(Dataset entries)
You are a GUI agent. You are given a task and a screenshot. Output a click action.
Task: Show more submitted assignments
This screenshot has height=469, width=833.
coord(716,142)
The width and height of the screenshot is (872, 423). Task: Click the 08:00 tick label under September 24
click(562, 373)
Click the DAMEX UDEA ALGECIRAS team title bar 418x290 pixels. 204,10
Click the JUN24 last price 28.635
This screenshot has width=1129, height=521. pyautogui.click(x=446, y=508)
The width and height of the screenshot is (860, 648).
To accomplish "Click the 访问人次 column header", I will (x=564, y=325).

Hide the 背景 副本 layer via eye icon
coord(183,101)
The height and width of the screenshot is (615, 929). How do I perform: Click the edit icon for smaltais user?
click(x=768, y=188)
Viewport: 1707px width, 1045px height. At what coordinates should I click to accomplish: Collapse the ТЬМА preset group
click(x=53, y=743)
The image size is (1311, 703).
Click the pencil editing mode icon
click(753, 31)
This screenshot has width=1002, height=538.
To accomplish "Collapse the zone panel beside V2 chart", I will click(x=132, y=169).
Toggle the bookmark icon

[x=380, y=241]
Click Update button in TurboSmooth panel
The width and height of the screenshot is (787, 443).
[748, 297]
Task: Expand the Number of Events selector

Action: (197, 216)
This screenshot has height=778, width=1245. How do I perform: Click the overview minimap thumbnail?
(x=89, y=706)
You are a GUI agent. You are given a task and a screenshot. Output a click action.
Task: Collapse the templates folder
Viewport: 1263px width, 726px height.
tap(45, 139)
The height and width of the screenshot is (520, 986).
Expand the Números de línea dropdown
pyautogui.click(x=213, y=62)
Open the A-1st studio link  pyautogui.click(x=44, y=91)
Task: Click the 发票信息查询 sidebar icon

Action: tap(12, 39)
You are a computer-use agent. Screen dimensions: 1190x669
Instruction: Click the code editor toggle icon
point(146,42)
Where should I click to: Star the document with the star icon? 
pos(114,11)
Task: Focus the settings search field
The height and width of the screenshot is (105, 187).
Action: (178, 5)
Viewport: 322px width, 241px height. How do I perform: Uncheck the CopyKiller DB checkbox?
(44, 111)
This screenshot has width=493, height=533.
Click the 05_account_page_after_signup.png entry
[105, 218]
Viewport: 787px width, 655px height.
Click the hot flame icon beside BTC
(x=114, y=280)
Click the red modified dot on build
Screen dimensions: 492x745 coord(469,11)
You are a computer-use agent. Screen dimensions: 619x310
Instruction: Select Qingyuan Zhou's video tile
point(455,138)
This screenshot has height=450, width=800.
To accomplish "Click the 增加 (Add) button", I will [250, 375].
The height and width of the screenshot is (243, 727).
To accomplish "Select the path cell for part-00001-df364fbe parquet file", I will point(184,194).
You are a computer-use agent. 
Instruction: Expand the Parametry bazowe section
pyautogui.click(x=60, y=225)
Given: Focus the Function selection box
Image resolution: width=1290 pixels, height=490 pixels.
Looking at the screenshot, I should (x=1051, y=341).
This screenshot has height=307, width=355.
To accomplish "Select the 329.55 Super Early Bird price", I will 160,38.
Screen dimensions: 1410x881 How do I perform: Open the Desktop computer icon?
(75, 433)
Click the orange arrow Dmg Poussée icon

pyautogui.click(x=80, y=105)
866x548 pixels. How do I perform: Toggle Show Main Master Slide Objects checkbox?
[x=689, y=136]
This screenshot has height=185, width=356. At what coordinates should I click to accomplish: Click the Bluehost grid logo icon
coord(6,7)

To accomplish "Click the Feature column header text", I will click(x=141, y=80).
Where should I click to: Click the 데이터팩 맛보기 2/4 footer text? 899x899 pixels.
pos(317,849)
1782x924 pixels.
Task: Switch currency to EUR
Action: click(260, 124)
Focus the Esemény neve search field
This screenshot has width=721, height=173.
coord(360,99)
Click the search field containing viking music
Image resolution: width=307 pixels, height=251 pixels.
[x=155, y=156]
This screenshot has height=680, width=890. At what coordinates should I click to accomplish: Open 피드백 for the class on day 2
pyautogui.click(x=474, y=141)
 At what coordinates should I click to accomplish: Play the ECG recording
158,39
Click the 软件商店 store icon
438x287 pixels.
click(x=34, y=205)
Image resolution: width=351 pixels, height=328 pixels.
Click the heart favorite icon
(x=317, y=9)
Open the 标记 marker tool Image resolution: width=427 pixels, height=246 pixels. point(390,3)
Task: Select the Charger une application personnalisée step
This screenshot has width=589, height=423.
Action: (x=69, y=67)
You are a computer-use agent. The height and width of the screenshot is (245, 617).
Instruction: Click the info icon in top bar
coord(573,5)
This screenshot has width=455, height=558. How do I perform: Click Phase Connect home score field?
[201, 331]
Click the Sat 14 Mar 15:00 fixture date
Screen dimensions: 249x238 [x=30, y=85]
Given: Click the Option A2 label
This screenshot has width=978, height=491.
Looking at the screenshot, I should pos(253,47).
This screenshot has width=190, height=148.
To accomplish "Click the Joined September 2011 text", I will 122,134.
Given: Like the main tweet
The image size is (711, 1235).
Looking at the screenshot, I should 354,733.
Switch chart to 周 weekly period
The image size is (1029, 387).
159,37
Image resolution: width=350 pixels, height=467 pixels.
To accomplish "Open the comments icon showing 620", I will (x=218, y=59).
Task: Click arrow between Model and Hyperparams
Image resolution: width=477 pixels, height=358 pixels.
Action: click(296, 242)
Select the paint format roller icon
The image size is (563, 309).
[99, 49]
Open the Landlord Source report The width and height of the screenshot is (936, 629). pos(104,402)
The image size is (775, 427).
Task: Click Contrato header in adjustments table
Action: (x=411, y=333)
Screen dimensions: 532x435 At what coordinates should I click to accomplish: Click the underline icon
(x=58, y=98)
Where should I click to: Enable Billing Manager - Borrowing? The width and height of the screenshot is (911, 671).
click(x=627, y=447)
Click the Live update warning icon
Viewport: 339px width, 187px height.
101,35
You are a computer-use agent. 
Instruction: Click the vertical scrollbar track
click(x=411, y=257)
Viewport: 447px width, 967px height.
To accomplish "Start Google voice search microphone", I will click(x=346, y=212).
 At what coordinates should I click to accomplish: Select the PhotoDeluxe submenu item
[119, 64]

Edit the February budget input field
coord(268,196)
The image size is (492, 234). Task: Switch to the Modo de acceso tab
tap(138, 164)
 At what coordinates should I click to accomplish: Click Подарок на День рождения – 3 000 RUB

→ **Assignment**
Copy out every entry above exactly.

→ **Response area**
You are a GUI agent. You are given a task and a screenshot. Output a click action.
Task: Show more submitted assignments
This screenshot has height=469, width=833.
coord(716,142)
The width and height of the screenshot is (872, 423). Task: Click the 08:00 tick label under September 24
click(562, 373)
Click the DAMEX UDEA ALGECIRAS team title bar 418x290 pixels. 204,10
Click the JUN24 last price 28.635
This screenshot has width=1129, height=521. pyautogui.click(x=446, y=508)
The width and height of the screenshot is (860, 648).
To accomplish "Click the 访问人次 column header", I will (x=564, y=325).

Hide the 背景 副本 layer via eye icon
coord(183,101)
The height and width of the screenshot is (615, 929). How do I perform: Click the edit icon for smaltais user?
click(x=768, y=188)
Viewport: 1707px width, 1045px height. At what coordinates should I click to accomplish: Collapse the ТЬМА preset group
click(x=53, y=743)
The image size is (1311, 703).
Click the pencil editing mode icon
click(753, 31)
This screenshot has width=1002, height=538.
To accomplish "Collapse the zone panel beside V2 chart", I will click(x=132, y=169).
Toggle the bookmark icon

[x=380, y=241]
Click Update button in TurboSmooth panel
The width and height of the screenshot is (787, 443).
[748, 297]
Task: Expand the Number of Events selector

Action: (197, 216)
This screenshot has height=778, width=1245. How do I perform: Click the overview minimap thumbnail?
(x=89, y=706)
You are a GUI agent. You are given a task and a screenshot. Output a click action.
Task: Collapse the templates folder
Viewport: 1263px width, 726px height.
tap(45, 139)
The height and width of the screenshot is (520, 986).
Expand the Números de línea dropdown
pyautogui.click(x=213, y=62)
Open the A-1st studio link  pyautogui.click(x=44, y=91)
Task: Click the 发票信息查询 sidebar icon

Action: tap(12, 39)
You are a computer-use agent. Screen dimensions: 1190x669
Instruction: Click the code editor toggle icon
point(146,42)
Where should I click to: Star the document with the star icon? 
pos(114,11)
Task: Focus the settings search field
The height and width of the screenshot is (105, 187).
Action: (178, 5)
Viewport: 322px width, 241px height. How do I perform: Uncheck the CopyKiller DB checkbox?
(44, 111)
This screenshot has width=493, height=533.
Click the 05_account_page_after_signup.png entry
[105, 218]
Viewport: 787px width, 655px height.
Click the hot flame icon beside BTC
(x=114, y=280)
Click the red modified dot on build
Screen dimensions: 492x745 coord(469,11)
You are a computer-use agent. Screen dimensions: 619x310
Instruction: Select Qingyuan Zhou's video tile
point(455,138)
This screenshot has height=450, width=800.
To accomplish "Click the 增加 (Add) button", I will [250, 375].
The height and width of the screenshot is (243, 727).
To accomplish "Select the path cell for part-00001-df364fbe parquet file", I will point(184,194).
You are a computer-use agent. 
Instruction: Expand the Parametry bazowe section
pyautogui.click(x=60, y=225)
Given: Focus the Function selection box
Image resolution: width=1290 pixels, height=490 pixels.
Looking at the screenshot, I should (x=1051, y=341).
This screenshot has height=307, width=355.
To accomplish "Select the 329.55 Super Early Bird price", I will 160,38.
Screen dimensions: 1410x881 How do I perform: Open the Desktop computer icon?
(75, 433)
Click the orange arrow Dmg Poussée icon

pyautogui.click(x=80, y=105)
866x548 pixels. How do I perform: Toggle Show Main Master Slide Objects checkbox?
[x=689, y=136]
This screenshot has height=185, width=356. At what coordinates should I click to accomplish: Click the Bluehost grid logo icon
coord(6,7)

To accomplish "Click the Feature column header text", I will click(x=141, y=80).
Where should I click to: Click the 데이터팩 맛보기 2/4 footer text? 899x899 pixels.
pos(317,849)
1782x924 pixels.
Task: Switch currency to EUR
Action: click(260, 124)
Focus the Esemény neve search field
This screenshot has width=721, height=173.
coord(360,99)
Click the search field containing viking music
Image resolution: width=307 pixels, height=251 pixels.
[x=155, y=156]
This screenshot has height=680, width=890. At what coordinates should I click to accomplish: Open 피드백 for the class on day 2
pyautogui.click(x=474, y=141)
 At what coordinates should I click to accomplish: Play the ECG recording
158,39
Click the 软件商店 store icon
438x287 pixels.
click(x=34, y=205)
Image resolution: width=351 pixels, height=328 pixels.
Click the heart favorite icon
(x=317, y=9)
Open the 标记 marker tool Image resolution: width=427 pixels, height=246 pixels. point(390,3)
Task: Select the Charger une application personnalisée step
This screenshot has width=589, height=423.
Action: (x=69, y=67)
You are a computer-use agent. The height and width of the screenshot is (245, 617).
Instruction: Click the info icon in top bar
coord(573,5)
This screenshot has width=455, height=558. How do I perform: Click Phase Connect home score field?
[201, 331]
Click the Sat 14 Mar 15:00 fixture date
Screen dimensions: 249x238 [x=30, y=85]
Given: Click the Option A2 label
This screenshot has width=978, height=491.
Looking at the screenshot, I should pos(253,47).
This screenshot has width=190, height=148.
To accomplish "Click the Joined September 2011 text", I will 122,134.
Given: Like the main tweet
The image size is (711, 1235).
Looking at the screenshot, I should 354,733.
Switch chart to 周 weekly period
The image size is (1029, 387).
159,37
Image resolution: width=350 pixels, height=467 pixels.
To accomplish "Open the comments icon showing 620", I will (x=218, y=59).
Task: Click arrow between Model and Hyperparams
Image resolution: width=477 pixels, height=358 pixels.
Action: click(296, 242)
Select the paint format roller icon
The image size is (563, 309).
[99, 49]
Open the Landlord Source report The width and height of the screenshot is (936, 629). pos(104,402)
The image size is (775, 427).
Task: Click Contrato header in adjustments table
Action: (x=411, y=333)
Screen dimensions: 532x435 At what coordinates should I click to accomplish: Click the underline icon
(x=58, y=98)
Where should I click to: Enable Billing Manager - Borrowing? The width and height of the screenshot is (911, 671).
click(x=627, y=447)
Click the Live update warning icon
Viewport: 339px width, 187px height.
101,35
You are a computer-use agent. 
Instruction: Click the vertical scrollbar track
click(x=411, y=257)
Viewport: 447px width, 967px height.
To accomplish "Start Google voice search microphone", I will click(x=346, y=212).
 At what coordinates should I click to accomplish: Select the PhotoDeluxe submenu item
[119, 64]

Edit the February budget input field
coord(268,196)
The image size is (492, 234). Task: Switch to the Modo de acceso tab
tap(138, 164)
 At what coordinates should I click to accomplish: Click Подарок на День рождения – 3 000 RUB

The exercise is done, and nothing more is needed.